Allergic Reaction to Poison Ivy
The most notable thing about poison ivy is the allergic reaction it usually causes. That's because of a toxic, oily compound known as urushiol (u-ROO-she-ol). Urushiol is found in every part of the plant, and contact with it can lead to a nasty, itchy rash. It doesn't take much for poison ivy to exude this oily stuff, either. Crushing or bruising it will do, but so will merely brushing up against it.
While direct contact with another person's rash will not spread the rash, the urushiol itself can be spread from plant to person, person to person, and object to person (such as touching a garden tool that has come in contact with poison ivy).
How to Kill Poison Ivy Safely
What you'll need:
- Long pants, a long-sleeved shirt, and closed-toe shoes or boots
- Protective, disposable gloves
- Soap or over-the-counter poison ivy cleanser and water
- Pruning tools (optional)
- Heavy, disposable garbage bags that can be tightly sealed
- Herbicide formulated specially to kill poison ivy, like Ortho® GroundClear® Poison Ivy & Tough Brush Killer
Steps for Killing Poison Ivy:
- Choose a non-windy day when rain is not expected for at least 2 hours.
- Outfit yourself by covering as much exposed skin as possible. You also may want to wear goggles or safety glasses.
- Pull on a pair of disposable gloves and keep them on until you're done both treating the poison ivy and cleaning up.
- Though not essential, if the poison ivy plant is extremely large, you may want to prune it back a little. If you're not able to safely prune or simply don't want to, just move on to the next step.
- Apply a poison ivy control product that kills all the way to the root, such as Ortho® GroundClear® Poison Ivy & Tough Brush Killer. It's specially formulated to take out tough weeds, including poison ivy and poison oak. To use, spray mature leaves until thoroughly wetted.
- Allow time for the poison ivy to die. With Ortho® GroundClear® Poison Ivy & Tough Brush Killer, you'll see results in 24 hours, and wilting or yellowing in 2-4 weeks.
- Wear protective clothing and gloves when getting rid of dead poison ivy plants, as they still contain active urushiol. Remove them and carefully place them in a heavy garbage bag. Seal the bag tightly, and place the bags in an appropriate trash receptacle. Never burn poison ivy, as doing so will release urushiol into the air, where it can be breathed in—something that can be quite dangerous to humans.
- While still wearing protective gloves, wash your shoes or boots off.
- Thoroughly wash all garden tools, including the handles.
- Pull on a pair of clean, disposable gloves and remove shoes and clothing. Immediately put them in the washer. Dispose of the gloves, then wash shoes and clothes in hot water with detergent. Do not add any other items.
- Take a warm-water shower. Don't take a bath since the urushiol can cling to bathtubs.
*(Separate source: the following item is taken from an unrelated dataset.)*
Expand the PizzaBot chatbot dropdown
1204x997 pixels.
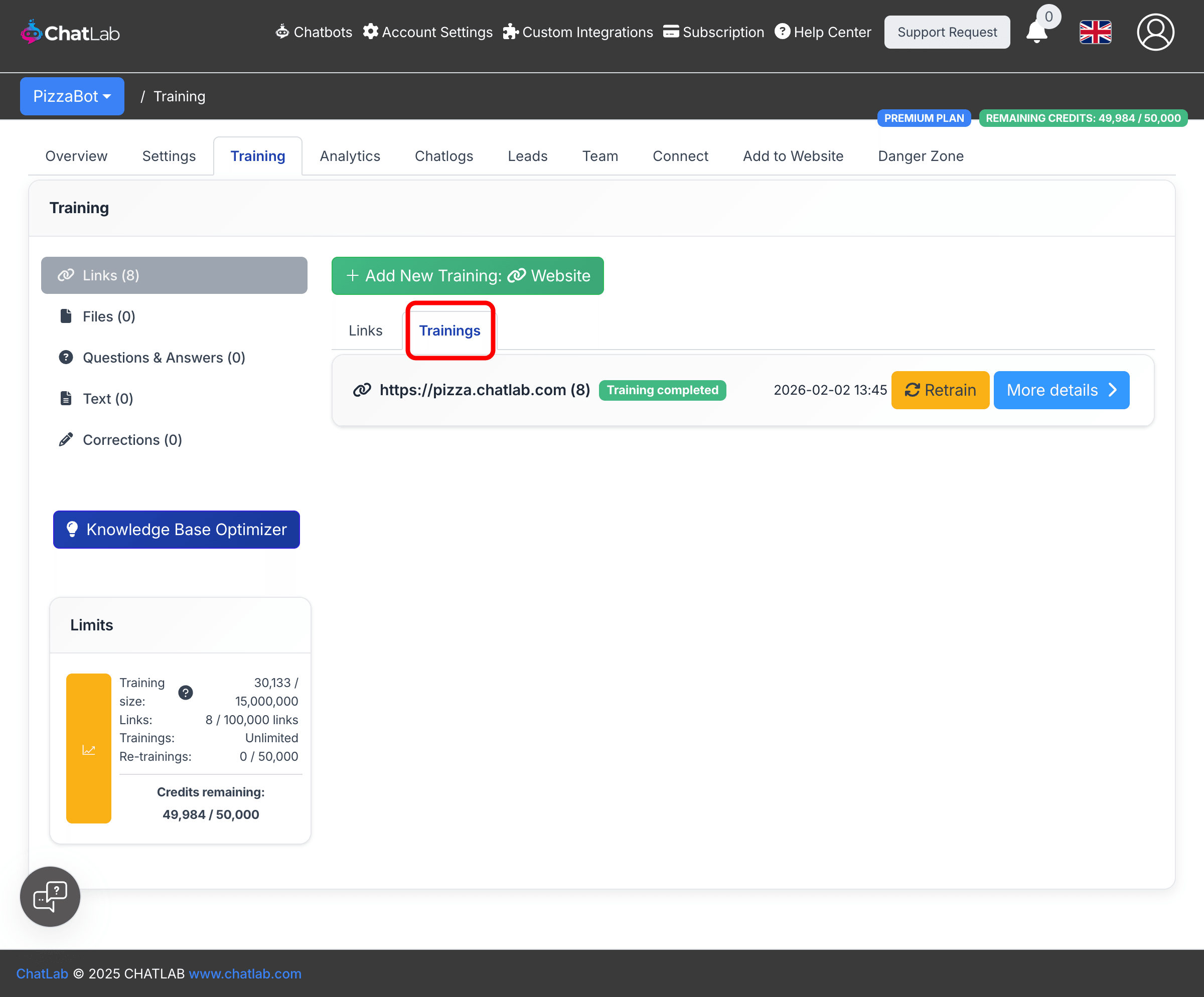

Why Digging Up Poison Ivy Doesn't Usually Work:
This method only works if the entire plant, including the root, is completely dug out. Unfortunately, poison ivy has a notoriously expansive root system—and leaving behind even the smallest portion of a root can lead to regrowth.
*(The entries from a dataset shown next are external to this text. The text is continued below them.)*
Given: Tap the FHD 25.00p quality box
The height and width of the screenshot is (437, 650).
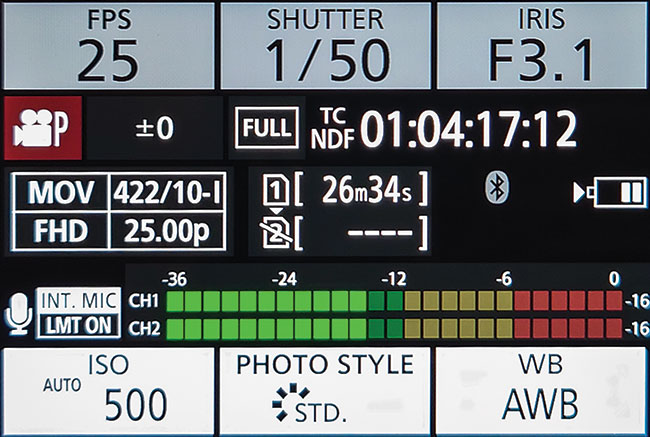Looking at the screenshot, I should (x=119, y=231).
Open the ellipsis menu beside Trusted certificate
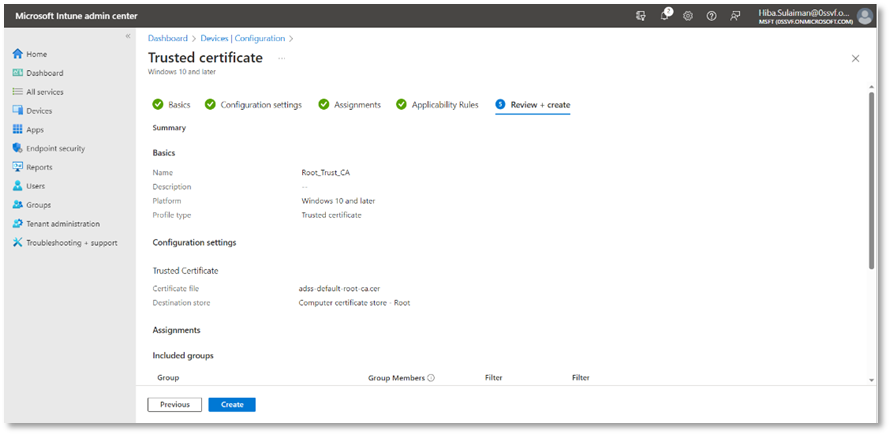This screenshot has height=435, width=890. pyautogui.click(x=281, y=58)
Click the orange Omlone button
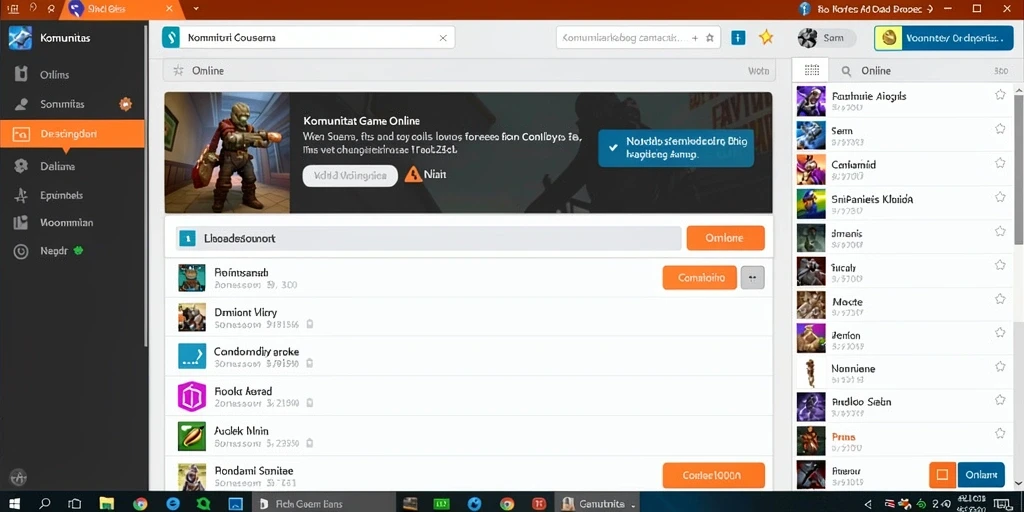 pyautogui.click(x=726, y=238)
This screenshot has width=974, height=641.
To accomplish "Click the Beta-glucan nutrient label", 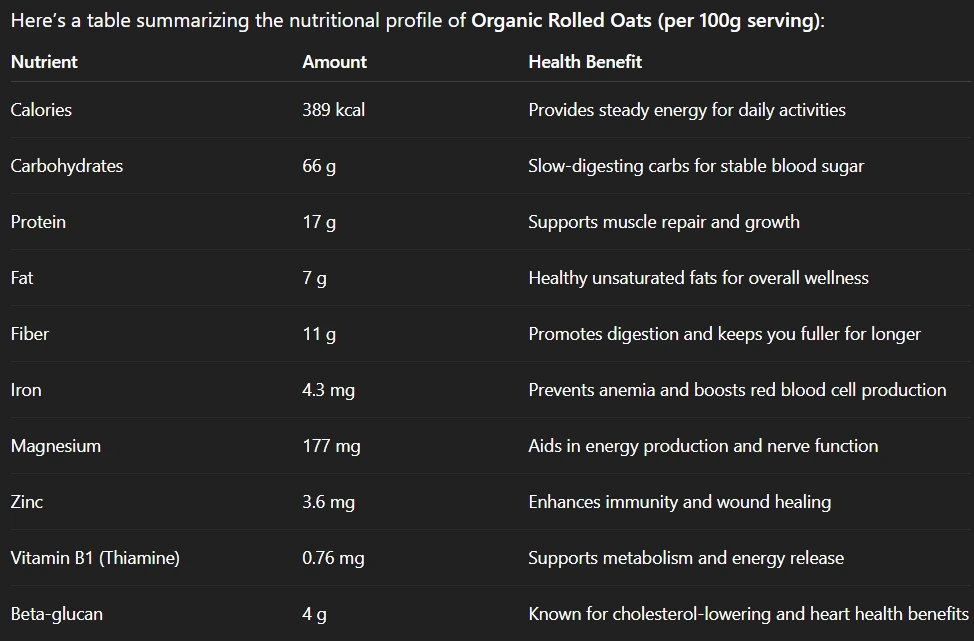I will tap(57, 614).
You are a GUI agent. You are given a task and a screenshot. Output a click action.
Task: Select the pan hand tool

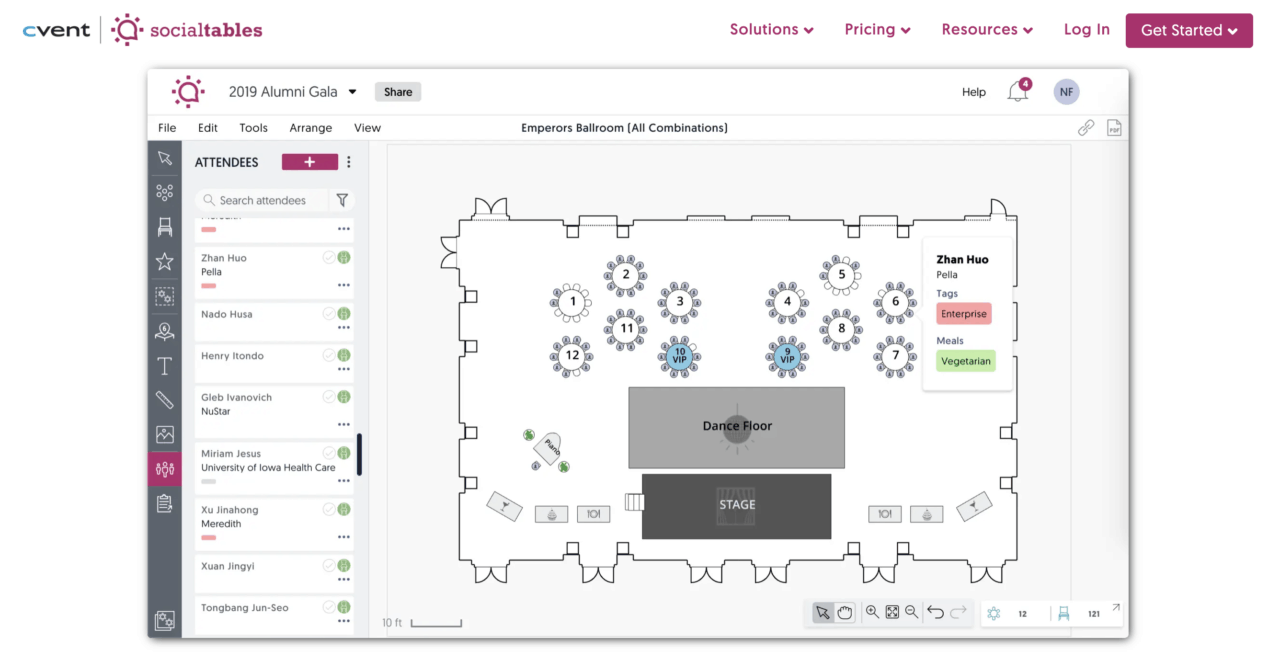(x=845, y=612)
- Know what poison ivy looks like so you can avoid direct contact with it.
- If you see a poison ivy plant or notice new growth, follow the steps above and treat it with Ortho® GroundClear® Poison Ivy & Tough Brush Killer.
- If a person or pet comes into contact with poison ivy, rinse the affected area with cold water as soon as possible. Follow up with a thorough washing for yourself using soap and water.
- Wash off anything and everything that comes in contact with poison ivy, including shoes, clothes, and tools.
Tackling a dreaded weed like poison ivy doesn't have to be tough, tricky, or time-intensive. These tips are designed to make it easy for you to know exactly what to look for—and what to do—to safely kill poison ivy.